Mika kembali ke kamar Yoshiki dan meletakkan barangnya di sudut kamar. Ia berdiri memandangi kamar itu dengan canggung sementara Yoshiki telah pergi mandi.
Saat lelaki itu keluar dari kamar mandi, ia memandang Mika yang terlihat kikuk dan masih berdiri di sudut ruangan.
“Hng ? Kenapa berdiri di situ ? Bukankah aku sudah memintamu untuk menganggap ini sebagai kamarmu juga ? Jadi, tidak perlu merasa segan seperti itu.” tegur Yoshiki sambil mengeringkan rambutnya dan duduk di tepi ranjang.

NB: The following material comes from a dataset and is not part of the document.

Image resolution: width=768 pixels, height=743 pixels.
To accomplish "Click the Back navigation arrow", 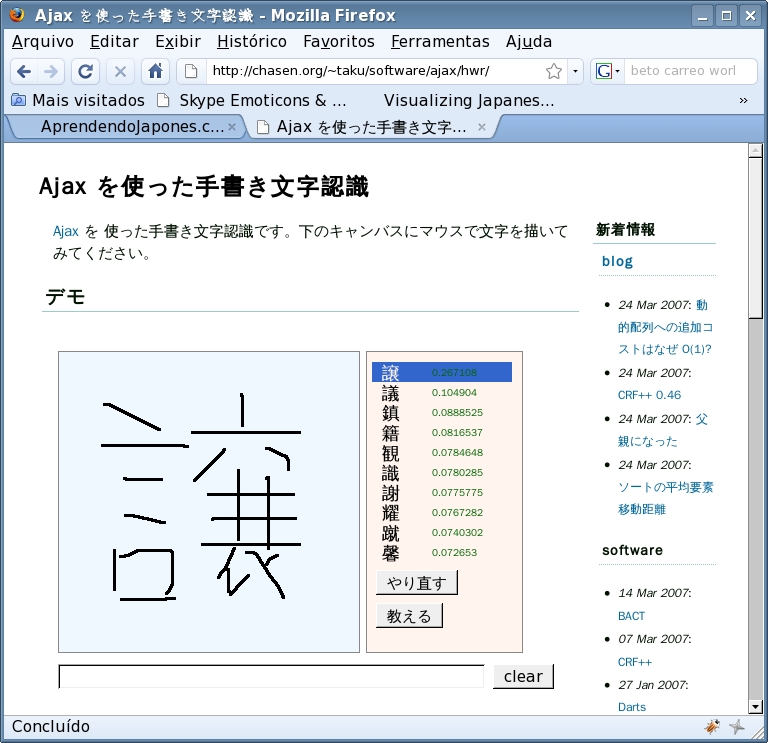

Mika mengangguk pelan dan ia berjalan ke arah ranjang untuk duduk di sana juga. Jantungnya berdegup kencang sekali dan dengan gugup ia bertanya, “Umm... Kimura-kun ? Kenapa kau mengajakku untuk sekamar ?”
Deg !
Yoshiki yang ditanyai mendadak seperti itu, jantungnya langsung berdetak kencang dan wajahnya memerah kembali.
“Umm... aku hanya tidak enak saja seorang gadis tidur di luar... apalagi malam-malam udaranya dingin...” jawab Yoshiki di balik handuk yang menutupi kepalanya.
“Ah, terima kasih telah mencemaskanku, Kimura-kun...” Mika tersenyum dan memandang belakang kepala Yoshiki yang tertutup handuk.
“Un... istirahatlah Mika. Kau masih terluka...” gumam Yoshiki yang masih bisa terdengar oleh Mika.
Gadis itu mengangguk pelan dan ia berjalan ke arah sofa yang ada di kamar Yoshiki. Lelaki itu terkejut melihat Mika membawa bantal ke arah sofa.
“Apa yang kau lakukan ?” herannya. Mika menoleh ke arahnya.
“Tidur. Memangnya ada apa, Kimura-kun ?” bingung Mika.
Mendengar jawaban polos Mika, Yoshiki langsung menghela napas panjang sambil mengacak rambutnya pelan.
“Kau... keberatan satu ranjang denganku ya...?” wajah Yoshiki kembali memerah dan ia mengalihkan pandangannya dari Mika yang terkejut.
“Bu-bukan begitu, Kimura-kun ! Aku tidak bermaksud demikian !” seru Mika cepat. Yoshiki langsung memandang gadis itu dengan wajah tersipu.
“Aku menyuruhmu sekamar denganku agar kau tidak tidur di sofa lagi... di sana dingin dan apa kau tidak nyaman tidur seranjang denganku ? Kalau ya, biar aku yang tidur di sofa.” lagi-lagi jantung Yoshiki berdegup kencang saat mengatakannya.
“Tidak, tidak ! Jangan tidur di sana, Kimura-kun ! Ini kamarmu dan tidak mungkin kau yang tidur di sofa ! Yah, ba-baiklah... kalau kau tidak keberatan aku tidur di sampingmu...” Mika menunduk dengan wajah memerah malu.